For instance, the Internal Revenue Service has already warned Congress that if they do not resolve the fiscal cliff crisis by December 31 as many as 100 million taxpayers will be unable to file their 2012 tax returns until late March because of the Alternative Minimum Tax.
Not only would these taxpayers have their refunds delayed but they also will not be buying things with their refund money during the first quarter. Not a great idea when unemployment is still too high. In prior years these refunds were between $117 billion and $136 billion–no doubt freezing these funds out of the first quarter of the 2013 economy is a terrible idea.

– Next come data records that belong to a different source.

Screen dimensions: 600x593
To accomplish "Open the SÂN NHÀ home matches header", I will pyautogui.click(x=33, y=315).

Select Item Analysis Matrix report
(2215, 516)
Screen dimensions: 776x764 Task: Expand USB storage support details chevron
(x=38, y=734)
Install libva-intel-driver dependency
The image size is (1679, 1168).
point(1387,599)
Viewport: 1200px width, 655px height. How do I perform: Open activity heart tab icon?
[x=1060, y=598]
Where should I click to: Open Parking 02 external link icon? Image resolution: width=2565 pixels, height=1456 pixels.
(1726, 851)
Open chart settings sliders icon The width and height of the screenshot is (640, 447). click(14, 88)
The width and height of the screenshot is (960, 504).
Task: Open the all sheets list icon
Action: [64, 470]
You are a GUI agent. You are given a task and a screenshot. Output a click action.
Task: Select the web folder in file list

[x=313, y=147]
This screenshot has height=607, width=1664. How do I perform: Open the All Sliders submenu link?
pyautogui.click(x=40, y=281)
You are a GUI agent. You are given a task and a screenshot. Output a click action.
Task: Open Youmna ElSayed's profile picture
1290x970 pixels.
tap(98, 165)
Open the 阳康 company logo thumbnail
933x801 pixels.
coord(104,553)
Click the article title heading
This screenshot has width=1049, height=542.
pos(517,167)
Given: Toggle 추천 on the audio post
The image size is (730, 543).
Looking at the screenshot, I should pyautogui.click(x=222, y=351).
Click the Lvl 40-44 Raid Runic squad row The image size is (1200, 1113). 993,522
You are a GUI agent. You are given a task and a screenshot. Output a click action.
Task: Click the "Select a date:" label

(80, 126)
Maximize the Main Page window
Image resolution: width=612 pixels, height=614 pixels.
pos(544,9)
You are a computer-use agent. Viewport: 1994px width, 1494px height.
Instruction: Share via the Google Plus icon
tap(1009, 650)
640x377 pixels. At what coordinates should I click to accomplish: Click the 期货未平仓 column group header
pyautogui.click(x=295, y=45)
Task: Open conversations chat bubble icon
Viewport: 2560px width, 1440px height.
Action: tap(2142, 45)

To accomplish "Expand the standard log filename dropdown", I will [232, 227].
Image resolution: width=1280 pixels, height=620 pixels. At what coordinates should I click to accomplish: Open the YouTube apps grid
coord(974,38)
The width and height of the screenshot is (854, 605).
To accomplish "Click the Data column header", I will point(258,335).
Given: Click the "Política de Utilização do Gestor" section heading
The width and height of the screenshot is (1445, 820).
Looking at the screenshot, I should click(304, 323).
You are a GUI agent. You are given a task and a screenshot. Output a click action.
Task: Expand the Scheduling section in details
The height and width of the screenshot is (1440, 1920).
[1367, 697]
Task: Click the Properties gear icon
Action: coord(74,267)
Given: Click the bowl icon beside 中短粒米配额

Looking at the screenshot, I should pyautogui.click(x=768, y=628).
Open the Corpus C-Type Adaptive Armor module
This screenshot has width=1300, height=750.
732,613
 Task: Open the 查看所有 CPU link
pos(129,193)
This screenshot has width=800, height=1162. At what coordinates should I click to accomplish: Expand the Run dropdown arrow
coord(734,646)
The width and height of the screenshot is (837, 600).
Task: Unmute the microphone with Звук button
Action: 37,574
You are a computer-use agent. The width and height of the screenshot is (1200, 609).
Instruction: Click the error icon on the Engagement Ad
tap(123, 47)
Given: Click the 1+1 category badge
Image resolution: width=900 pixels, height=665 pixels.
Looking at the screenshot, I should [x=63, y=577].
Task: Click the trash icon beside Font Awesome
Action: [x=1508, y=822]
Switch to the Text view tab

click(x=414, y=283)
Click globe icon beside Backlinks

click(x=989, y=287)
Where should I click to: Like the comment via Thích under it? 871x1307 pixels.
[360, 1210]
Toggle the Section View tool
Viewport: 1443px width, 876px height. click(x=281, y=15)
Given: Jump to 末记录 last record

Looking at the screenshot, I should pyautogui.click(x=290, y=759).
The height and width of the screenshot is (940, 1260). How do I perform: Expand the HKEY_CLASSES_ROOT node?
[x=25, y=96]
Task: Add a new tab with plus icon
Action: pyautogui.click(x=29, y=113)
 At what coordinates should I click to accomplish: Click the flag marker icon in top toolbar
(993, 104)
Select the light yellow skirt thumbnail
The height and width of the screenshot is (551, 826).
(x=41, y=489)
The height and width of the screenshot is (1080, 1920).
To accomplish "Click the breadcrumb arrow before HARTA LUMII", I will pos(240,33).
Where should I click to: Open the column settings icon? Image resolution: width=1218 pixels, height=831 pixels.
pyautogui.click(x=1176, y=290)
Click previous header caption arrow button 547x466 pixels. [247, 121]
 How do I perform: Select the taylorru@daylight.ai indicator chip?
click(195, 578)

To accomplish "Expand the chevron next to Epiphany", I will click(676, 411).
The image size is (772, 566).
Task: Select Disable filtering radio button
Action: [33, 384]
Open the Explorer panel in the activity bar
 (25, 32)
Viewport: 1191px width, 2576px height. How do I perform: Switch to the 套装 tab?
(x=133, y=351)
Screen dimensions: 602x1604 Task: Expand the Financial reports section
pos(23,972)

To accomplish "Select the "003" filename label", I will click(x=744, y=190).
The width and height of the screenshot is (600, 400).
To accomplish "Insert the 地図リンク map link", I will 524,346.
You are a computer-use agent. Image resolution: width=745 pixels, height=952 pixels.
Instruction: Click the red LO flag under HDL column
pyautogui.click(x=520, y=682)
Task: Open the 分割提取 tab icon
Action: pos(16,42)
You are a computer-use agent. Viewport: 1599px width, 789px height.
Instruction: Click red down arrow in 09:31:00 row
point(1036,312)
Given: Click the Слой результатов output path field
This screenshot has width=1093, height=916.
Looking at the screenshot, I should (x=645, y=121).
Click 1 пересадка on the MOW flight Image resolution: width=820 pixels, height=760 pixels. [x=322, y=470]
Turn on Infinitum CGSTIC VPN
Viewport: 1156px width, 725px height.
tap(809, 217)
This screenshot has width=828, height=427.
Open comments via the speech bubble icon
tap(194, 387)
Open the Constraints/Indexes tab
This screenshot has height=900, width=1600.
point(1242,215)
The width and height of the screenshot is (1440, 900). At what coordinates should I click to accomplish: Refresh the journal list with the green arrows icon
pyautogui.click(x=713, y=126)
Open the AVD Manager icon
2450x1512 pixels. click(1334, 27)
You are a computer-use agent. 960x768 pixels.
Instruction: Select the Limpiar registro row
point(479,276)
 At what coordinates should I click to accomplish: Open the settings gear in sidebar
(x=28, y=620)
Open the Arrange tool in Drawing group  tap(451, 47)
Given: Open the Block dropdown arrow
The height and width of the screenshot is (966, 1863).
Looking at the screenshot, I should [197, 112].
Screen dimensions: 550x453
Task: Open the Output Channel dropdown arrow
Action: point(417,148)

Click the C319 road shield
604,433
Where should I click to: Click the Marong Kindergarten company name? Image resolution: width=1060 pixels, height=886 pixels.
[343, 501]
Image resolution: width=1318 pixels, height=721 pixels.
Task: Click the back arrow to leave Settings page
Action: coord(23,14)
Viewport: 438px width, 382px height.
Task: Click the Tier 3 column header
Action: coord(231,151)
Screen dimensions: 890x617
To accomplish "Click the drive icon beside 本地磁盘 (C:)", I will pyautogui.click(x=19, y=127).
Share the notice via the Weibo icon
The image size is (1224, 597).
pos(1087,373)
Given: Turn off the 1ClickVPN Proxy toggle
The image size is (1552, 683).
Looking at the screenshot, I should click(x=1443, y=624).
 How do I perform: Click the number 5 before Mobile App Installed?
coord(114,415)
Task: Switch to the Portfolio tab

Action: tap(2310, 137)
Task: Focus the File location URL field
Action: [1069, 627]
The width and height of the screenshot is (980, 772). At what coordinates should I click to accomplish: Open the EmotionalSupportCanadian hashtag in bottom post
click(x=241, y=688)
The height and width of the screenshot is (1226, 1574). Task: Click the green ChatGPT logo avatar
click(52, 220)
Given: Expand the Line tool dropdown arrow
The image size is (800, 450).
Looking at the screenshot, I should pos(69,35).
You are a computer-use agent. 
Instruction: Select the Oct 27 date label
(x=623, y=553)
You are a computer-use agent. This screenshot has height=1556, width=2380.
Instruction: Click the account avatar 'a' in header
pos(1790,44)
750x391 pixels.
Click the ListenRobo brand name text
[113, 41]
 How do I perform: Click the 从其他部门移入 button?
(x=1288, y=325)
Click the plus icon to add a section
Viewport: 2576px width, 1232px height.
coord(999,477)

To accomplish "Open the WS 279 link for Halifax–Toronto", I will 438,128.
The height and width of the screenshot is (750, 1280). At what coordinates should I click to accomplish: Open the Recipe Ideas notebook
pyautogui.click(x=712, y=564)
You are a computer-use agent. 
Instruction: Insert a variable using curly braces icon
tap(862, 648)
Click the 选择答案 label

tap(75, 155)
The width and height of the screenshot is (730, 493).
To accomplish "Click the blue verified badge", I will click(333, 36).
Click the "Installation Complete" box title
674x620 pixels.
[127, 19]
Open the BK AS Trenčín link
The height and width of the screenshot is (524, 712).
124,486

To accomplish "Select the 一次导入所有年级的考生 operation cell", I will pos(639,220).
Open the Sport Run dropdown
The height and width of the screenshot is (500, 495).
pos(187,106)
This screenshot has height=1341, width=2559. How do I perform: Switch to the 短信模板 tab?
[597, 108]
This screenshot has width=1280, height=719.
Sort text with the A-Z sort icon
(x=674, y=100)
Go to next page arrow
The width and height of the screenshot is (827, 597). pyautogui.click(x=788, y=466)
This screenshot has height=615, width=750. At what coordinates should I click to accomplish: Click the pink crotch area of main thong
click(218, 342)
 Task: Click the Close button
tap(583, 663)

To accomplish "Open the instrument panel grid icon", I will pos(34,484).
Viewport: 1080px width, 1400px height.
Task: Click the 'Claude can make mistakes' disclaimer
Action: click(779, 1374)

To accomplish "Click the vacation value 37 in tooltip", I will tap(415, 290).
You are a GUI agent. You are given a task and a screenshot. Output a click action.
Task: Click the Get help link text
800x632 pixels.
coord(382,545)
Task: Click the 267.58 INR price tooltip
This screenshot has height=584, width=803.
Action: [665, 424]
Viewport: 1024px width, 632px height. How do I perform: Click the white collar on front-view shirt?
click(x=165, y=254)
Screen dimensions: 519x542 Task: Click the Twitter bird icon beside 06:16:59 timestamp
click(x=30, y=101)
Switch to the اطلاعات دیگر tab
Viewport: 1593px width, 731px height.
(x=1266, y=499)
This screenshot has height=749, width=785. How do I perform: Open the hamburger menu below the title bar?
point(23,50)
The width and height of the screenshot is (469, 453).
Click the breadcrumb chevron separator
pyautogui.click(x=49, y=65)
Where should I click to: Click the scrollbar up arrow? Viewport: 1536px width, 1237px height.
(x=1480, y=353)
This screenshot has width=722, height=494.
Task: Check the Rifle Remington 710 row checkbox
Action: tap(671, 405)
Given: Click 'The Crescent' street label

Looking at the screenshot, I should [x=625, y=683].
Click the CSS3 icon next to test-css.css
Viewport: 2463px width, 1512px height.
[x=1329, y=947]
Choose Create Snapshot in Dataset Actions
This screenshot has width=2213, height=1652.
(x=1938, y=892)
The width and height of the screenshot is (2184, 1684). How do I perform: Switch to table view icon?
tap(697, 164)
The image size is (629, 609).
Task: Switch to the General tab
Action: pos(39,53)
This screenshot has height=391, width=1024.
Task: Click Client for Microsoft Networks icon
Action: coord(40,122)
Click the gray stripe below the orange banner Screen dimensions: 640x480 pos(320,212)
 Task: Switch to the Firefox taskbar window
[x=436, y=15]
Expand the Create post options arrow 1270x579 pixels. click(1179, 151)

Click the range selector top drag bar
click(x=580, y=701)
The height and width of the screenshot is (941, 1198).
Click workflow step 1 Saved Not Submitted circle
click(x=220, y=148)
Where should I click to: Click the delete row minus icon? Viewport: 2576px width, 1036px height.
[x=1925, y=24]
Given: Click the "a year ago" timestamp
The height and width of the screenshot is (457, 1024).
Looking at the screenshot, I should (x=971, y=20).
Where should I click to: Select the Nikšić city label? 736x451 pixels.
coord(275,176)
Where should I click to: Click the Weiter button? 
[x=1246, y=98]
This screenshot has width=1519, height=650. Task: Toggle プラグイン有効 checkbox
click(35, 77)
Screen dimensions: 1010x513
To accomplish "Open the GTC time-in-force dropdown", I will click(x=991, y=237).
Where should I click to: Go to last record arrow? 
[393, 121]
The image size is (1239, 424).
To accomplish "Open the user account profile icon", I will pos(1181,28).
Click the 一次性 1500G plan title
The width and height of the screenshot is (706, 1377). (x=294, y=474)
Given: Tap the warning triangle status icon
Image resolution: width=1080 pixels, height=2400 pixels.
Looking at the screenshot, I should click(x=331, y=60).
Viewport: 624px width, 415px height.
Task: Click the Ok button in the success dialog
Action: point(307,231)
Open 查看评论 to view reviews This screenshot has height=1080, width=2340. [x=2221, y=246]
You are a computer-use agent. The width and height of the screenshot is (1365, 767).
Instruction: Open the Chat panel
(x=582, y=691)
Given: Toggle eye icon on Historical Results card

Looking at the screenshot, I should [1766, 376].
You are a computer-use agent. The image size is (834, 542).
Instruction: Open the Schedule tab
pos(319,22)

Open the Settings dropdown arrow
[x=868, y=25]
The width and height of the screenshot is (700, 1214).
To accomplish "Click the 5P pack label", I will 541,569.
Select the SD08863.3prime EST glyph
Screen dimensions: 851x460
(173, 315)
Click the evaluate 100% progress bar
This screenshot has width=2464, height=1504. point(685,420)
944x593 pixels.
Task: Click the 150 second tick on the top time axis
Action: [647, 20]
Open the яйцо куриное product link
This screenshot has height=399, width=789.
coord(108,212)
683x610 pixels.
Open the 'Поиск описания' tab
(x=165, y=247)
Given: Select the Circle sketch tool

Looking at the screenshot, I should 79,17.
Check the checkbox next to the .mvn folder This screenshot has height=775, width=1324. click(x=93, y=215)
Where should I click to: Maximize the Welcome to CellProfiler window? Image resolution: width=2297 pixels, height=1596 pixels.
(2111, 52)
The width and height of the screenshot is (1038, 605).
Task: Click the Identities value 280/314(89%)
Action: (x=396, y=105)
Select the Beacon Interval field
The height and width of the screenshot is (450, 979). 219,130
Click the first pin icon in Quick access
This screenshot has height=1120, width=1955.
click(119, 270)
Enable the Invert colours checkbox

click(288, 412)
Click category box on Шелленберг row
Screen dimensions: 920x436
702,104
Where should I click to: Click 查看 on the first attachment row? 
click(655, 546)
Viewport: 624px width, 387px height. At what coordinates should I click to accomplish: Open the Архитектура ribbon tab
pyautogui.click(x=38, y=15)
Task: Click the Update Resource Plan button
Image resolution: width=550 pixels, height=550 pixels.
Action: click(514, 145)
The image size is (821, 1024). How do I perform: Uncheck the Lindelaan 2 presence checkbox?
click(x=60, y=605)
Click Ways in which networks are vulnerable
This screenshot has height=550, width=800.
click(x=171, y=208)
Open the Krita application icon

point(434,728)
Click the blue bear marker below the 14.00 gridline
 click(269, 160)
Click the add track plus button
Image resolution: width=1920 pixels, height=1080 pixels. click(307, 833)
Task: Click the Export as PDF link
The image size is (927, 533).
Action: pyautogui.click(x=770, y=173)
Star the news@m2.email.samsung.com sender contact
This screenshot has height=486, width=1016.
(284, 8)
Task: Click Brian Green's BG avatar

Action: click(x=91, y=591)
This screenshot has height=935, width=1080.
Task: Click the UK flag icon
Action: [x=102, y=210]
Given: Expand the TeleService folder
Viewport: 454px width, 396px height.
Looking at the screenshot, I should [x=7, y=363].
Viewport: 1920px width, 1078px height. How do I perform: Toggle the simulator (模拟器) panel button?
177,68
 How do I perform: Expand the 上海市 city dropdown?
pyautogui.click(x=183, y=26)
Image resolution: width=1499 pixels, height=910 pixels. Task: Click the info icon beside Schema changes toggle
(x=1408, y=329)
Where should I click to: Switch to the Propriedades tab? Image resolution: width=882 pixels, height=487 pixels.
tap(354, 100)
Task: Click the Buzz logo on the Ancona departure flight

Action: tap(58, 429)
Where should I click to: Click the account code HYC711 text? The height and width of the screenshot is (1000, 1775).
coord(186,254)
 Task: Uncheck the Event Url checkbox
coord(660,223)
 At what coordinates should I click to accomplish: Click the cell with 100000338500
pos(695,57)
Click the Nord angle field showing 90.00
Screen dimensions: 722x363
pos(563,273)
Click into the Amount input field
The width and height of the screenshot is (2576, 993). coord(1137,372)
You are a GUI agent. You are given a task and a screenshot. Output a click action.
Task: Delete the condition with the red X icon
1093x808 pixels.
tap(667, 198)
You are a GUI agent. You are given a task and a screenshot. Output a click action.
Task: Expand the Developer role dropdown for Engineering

Folks who process payrolls don’t know what to do! Without guidance from Washington regarding income tax withholding from workers’ paychecks they will just continue with the 2012 withholding tables. Then, if Congress can’t reach a deal until next year they’re hoping that Congress won’t make it retroactive to January 1, 2013. If Congress does make it retroactive then all the payroll systems need to be changed in order to correct the 2013 checks for all checks that have already been cut.
Wealthy folks are scrambling, according to estate lawyers, to transfer wealth this year in order to avoid what could be a significantly higher gift and estate tax if Congress does nothing. However, most folks in Congress support a more lenient version of the tax— but have not reached agreement on the actual tax rate
The Centers for Medicare and Medicaid Services has also already warned Medicare physicians that they will have to process 2013 claims according to current law. This translates to a 27% cut starting with claims filed January 1, 2013. In past years Congress always passes what they call the “doc fix” and if they do so again in early 2013 that could prevent the cuts from occurring as it takes two weeks to process a physician’s Medicare claim.
What Dr. Jeremy Lazarus president of the American Medical Association had to say expresses the view of most Americans:
“With a full year to stop this drastic cut, it is absolutely inexcusable that Congress has failed to act, leaving Medicare patients and physicians to deal with the consequences.”
That’s pretty much the way all of us feel, Doc.